Route to polish when the build is complete and the branch needs
readying for review before a PR — it deepens the architecture until settled,
then reviews to green. polish runs before finish-pr.
Route to finish-pr when the user explicitly says the work is complete, asks to
publish or open a ready PR, or objective evidence shows implementation and local
verification are done. Objective evidence can include completed plan tasks,
passing documented checks, and a clean implementation diff tied to the issue.
PR creation is a midpoint, not the finish line. Do not route to finish-pr
merely because a branch exists, a commit exists, or the user mentioned a future
PR. Do not treat an opened PR as completion; continue through checks and existing
review feedback until ready-to-merge or blocked.
Shared GitHub Rules
- Branches for issue work use
<issue-number>-<kebab-title> from the default
branch.
- Commits and squash PR titles use
type: #123 short description with no
scope, unless the change is breaking. Breaking changes use type!: #123 short description.
- GitHub issue titles are plain-language summaries, not conventional commits.
- Relationships are same-repo
#N references unless repository guidance says
otherwise.
- Public issue, PR, and changelog text must pass the public-repo leak guard.
- Duplicate checks happen before filing new issues.
- Label choices come from
gh label list; do not invent labels, and do not
manually apply or remove reserved release automation labels.
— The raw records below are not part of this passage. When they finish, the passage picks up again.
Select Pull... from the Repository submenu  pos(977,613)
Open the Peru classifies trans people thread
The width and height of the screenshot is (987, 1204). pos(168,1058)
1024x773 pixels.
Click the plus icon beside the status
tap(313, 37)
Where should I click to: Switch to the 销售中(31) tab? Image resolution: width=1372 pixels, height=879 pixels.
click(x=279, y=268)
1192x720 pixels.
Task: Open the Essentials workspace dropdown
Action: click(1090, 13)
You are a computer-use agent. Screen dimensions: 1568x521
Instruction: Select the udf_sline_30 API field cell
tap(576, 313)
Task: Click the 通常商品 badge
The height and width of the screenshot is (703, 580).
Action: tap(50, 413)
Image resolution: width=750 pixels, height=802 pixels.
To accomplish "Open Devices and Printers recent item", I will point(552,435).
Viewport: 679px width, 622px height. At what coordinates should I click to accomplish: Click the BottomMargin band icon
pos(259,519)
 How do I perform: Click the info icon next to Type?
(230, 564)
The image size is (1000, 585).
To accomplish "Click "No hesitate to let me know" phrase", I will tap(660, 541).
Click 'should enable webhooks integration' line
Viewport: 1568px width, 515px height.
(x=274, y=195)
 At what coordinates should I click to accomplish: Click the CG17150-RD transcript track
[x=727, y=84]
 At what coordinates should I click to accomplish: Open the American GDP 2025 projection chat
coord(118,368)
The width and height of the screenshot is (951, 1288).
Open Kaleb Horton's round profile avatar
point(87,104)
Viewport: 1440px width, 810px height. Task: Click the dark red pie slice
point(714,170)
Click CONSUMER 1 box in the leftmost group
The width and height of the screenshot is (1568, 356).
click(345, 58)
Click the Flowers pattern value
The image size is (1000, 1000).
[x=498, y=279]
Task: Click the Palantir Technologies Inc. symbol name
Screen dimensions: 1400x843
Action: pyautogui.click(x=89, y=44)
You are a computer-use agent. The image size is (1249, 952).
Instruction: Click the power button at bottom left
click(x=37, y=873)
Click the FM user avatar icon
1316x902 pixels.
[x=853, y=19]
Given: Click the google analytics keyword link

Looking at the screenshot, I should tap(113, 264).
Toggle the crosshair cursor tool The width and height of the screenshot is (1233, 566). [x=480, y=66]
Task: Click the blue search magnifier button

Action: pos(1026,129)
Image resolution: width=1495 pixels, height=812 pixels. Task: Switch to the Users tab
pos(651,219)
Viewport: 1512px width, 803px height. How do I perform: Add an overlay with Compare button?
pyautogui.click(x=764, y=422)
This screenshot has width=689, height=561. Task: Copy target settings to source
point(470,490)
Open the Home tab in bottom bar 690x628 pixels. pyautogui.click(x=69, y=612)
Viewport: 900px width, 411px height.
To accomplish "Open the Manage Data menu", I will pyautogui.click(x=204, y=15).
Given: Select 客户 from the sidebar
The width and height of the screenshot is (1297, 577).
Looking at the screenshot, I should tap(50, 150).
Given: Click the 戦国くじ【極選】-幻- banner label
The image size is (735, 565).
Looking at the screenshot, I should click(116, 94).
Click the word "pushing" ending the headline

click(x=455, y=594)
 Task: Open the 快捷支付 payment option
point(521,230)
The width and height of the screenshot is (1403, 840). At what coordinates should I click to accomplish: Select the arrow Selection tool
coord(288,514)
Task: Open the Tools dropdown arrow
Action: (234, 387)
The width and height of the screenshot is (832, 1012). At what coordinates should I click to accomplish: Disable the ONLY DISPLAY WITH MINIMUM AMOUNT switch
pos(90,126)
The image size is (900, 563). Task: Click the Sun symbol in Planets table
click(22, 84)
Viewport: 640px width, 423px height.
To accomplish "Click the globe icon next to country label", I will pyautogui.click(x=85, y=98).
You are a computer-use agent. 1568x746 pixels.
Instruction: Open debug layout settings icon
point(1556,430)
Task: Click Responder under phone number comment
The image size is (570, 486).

- Pull request bodies use the repository template headings in order.
Public-Repo Leak Guard
Before creating or updating public issues, PRs, changelog text, or rendered
release notes:
- Resolve the target repository and visibility with
gh repo view.
- If the target is public, scan the draft for private GitHub URLs and private
path-shaped content.
- Refuse confirmed leaks.
- Surface ambiguous content for explicit review instead of silently rewriting.